• _The records_:
——————

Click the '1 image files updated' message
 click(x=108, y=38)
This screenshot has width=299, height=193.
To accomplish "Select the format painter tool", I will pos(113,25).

——————

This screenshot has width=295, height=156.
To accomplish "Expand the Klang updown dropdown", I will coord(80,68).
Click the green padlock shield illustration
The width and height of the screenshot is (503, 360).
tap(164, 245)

——————

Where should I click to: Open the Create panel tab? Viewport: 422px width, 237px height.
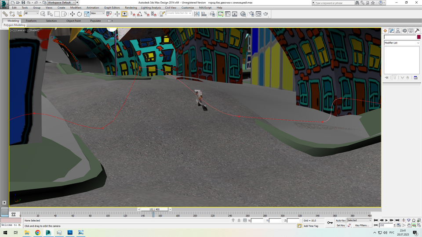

——————

• _Directions_: Whenever the word "accomplish" shows up in a line of the entries above, copy that line.

• _Response to this exercise_:
To accomplish "Select the format painter tool", I will pos(113,25).
To accomplish "Expand the Klang updown dropdown", I will coord(80,68).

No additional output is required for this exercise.